Craam is a header-only C++ library for solving Markov decision processes with support for handling uncertainty in transition probabilities. The library can handle uncertainties using both robust, or optimistic objectives.
The library includes Python and R interfaces. See below for detailed installation instructions.
When using the robust objective, adversarial nature chooses the worst plausible realization of the uncertain values. When using the optimistic objective, collaborative nature chooses the best plausible realization of the uncertain values.
The library also provides tools for basic simulation, for constructing MDPs from samples, and value function approximation. Objective functions supported are infinite horizon discounted MDPs, finite horizon MDPs, and stochastic shortest path [Puterman2005]. Some basic stochastic shortest path methods are also supported. The library assumes maximization over actions. The number of states and actions must be finite.
The library is based on two main data structures: MDP and MDPO. MDP is the standard model that consists of states S and actions A. Note that robust solutions are constrained to be absolutely continuous with respect to P(s, a, ⋅). This is a hard requirement for all choices of ambiguity (or uncertainty).
The MPDO model adds a set of outcomes that model possible actions that can be taken by nature. Using outcomes makes it more convenient to capture correlations between the ambiguity in rewards and the uncertainty in transition probabilities. It also make it much easier to represent uncertainties that lie in small-dimensional vector spaces.

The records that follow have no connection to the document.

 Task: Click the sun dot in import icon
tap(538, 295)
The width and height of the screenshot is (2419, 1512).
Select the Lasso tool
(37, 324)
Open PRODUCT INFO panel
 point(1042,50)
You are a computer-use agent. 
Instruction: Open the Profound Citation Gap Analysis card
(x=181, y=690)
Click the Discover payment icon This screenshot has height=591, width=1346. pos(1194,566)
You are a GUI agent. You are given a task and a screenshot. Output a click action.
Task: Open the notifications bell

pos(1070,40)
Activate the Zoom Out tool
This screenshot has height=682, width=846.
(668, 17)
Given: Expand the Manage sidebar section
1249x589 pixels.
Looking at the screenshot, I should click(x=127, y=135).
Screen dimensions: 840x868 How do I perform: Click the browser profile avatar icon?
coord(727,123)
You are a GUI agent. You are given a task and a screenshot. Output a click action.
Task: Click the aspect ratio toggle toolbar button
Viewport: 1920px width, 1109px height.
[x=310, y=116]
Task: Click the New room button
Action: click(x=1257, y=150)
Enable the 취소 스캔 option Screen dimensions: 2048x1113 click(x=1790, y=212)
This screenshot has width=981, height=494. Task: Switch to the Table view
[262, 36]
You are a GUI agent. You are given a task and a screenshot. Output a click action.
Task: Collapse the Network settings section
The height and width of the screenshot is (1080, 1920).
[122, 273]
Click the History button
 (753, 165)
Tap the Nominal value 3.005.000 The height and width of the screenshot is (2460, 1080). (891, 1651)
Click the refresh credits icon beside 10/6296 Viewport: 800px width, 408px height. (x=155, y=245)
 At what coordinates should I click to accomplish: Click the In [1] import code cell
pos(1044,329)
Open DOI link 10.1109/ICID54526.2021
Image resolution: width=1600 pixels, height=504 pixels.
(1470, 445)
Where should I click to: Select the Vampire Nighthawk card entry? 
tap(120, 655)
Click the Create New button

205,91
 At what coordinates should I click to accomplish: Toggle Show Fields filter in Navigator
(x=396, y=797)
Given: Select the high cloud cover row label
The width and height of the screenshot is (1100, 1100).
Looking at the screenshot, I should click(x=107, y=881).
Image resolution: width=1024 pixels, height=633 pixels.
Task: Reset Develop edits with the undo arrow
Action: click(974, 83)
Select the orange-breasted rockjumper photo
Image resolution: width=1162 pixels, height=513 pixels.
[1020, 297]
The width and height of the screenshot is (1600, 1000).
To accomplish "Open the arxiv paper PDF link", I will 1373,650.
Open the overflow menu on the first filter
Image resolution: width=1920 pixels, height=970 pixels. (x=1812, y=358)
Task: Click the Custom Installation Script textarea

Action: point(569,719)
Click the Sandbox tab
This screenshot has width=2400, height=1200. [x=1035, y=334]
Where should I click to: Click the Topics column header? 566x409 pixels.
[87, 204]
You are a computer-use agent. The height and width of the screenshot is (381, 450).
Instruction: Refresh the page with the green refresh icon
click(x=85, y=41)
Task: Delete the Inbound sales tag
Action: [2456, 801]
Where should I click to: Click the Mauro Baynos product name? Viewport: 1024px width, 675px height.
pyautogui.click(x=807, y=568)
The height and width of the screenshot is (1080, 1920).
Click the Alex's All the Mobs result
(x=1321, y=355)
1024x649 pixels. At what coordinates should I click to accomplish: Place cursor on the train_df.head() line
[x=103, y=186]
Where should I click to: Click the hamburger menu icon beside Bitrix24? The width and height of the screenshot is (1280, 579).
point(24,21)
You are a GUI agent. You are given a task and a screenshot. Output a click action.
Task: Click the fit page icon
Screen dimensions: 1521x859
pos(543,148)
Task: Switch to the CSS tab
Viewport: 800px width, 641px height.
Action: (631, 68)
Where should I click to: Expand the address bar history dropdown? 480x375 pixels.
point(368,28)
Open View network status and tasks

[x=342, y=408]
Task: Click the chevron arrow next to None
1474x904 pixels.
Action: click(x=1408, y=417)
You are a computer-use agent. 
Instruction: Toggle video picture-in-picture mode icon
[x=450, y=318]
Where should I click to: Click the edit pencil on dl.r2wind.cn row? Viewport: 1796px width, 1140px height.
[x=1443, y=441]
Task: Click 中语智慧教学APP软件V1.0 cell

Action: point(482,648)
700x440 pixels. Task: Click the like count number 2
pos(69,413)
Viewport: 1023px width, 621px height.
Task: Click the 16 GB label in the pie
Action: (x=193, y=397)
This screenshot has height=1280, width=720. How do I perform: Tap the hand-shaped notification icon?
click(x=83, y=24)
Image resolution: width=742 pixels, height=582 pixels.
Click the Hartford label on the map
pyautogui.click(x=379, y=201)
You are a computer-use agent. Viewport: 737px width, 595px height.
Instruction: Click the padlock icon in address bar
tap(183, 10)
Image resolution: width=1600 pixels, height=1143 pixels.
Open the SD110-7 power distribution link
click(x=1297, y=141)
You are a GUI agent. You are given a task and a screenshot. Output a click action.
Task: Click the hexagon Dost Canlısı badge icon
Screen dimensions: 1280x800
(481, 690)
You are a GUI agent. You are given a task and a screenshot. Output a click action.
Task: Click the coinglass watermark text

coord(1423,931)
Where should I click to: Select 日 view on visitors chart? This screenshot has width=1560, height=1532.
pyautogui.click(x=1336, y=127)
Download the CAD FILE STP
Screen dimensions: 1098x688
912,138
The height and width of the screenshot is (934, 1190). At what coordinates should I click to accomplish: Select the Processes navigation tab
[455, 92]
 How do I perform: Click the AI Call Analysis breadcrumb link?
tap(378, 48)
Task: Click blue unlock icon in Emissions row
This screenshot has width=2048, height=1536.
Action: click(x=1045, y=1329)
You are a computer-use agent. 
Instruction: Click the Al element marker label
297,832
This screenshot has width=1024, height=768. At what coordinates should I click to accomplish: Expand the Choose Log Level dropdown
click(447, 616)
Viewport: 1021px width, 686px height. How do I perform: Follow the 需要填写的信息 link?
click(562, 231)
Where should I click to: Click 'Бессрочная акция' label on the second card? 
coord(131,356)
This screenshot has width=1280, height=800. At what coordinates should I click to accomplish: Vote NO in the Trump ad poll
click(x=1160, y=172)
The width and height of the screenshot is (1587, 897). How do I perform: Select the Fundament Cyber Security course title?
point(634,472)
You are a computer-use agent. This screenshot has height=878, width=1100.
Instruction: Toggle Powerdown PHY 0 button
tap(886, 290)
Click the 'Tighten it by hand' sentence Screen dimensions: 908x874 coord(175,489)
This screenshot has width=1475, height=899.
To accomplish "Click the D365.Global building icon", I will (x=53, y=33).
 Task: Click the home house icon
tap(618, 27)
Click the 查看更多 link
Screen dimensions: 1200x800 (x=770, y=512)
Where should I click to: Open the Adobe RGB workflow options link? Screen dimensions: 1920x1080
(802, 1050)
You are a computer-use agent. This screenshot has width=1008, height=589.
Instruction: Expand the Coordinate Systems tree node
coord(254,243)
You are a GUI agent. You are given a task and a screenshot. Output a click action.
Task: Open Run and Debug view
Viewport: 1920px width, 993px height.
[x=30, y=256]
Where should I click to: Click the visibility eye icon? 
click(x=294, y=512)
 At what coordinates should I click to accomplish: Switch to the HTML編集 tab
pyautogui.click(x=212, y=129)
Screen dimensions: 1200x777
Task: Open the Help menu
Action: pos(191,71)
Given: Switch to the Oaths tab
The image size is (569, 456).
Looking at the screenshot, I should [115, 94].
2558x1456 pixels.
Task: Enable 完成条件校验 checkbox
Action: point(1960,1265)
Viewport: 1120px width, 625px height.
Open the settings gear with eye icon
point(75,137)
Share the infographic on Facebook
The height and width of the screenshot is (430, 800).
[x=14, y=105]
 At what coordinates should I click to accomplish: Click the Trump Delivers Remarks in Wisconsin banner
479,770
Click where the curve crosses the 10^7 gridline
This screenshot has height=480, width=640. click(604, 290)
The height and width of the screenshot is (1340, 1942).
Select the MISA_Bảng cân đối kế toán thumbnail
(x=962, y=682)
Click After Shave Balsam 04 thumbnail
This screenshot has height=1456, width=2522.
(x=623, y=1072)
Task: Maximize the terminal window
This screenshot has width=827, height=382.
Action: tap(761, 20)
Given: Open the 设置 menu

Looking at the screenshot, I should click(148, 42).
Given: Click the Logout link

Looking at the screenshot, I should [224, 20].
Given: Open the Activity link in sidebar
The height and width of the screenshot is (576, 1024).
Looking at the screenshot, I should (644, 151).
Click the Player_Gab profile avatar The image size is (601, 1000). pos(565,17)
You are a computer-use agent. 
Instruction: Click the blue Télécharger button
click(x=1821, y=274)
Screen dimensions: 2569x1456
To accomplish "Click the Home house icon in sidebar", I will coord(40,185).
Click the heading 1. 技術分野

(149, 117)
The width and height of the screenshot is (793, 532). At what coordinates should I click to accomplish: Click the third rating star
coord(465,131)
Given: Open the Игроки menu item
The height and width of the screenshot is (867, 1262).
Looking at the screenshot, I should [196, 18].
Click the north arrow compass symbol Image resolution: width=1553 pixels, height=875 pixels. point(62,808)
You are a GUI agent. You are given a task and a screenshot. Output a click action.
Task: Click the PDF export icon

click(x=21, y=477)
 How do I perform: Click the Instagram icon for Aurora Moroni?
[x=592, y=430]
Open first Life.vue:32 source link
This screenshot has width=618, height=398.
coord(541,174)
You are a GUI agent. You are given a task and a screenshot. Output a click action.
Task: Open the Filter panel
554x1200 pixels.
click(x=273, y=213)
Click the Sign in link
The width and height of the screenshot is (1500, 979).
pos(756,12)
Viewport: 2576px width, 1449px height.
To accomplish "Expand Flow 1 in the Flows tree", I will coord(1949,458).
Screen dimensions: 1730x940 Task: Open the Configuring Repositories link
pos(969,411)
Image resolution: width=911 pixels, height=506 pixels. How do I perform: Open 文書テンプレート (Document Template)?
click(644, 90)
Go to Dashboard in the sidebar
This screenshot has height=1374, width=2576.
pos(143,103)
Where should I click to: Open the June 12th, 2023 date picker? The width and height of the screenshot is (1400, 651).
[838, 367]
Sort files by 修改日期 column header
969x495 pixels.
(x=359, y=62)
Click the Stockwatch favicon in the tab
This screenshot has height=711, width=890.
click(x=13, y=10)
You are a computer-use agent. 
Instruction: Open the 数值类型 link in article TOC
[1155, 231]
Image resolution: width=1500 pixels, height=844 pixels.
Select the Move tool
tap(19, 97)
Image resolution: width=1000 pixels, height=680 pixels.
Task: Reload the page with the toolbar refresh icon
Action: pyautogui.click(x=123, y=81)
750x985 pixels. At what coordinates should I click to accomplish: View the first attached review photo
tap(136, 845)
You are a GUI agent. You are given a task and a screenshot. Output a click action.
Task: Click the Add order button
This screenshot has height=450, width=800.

Constraints for nature's distributions over outcomes are also supported.
The available algorithms are value iteration and modified policy iteration. The library support both the plain worst-case outcome method and a worst case with respect to a base distribution.
The R exposes most of the functions of the package. Method signatures are expected to change. The package should work on Linux, Mac, and Windows (with RTools 4.0+). R version 4.0 is required and the C++ compiler must support C+20 standard.
Gurobi: To enable methods that use Gurobi, you must install Gurobi (with a license) and set GUROBI_PATH
to the Gurobi directory that has the subdirectories include
and lib
. Also libgurobi90.so
(on Linux) or equivalent (on Windows/Mac) must be in the library directory (or set LD_LIBRARY_PATH
).
A stable (and possibly stale) version of the package can be installed directly from the github repository using remotes
:
install.packages("remotes")
remotes::install_github("marekpetrik/craam2/rcraam")
A development version can be installed from gitlab as follows:
install.packages("remotes")
remotes::install_gitlab("RLsquared/craam2", "rcraam")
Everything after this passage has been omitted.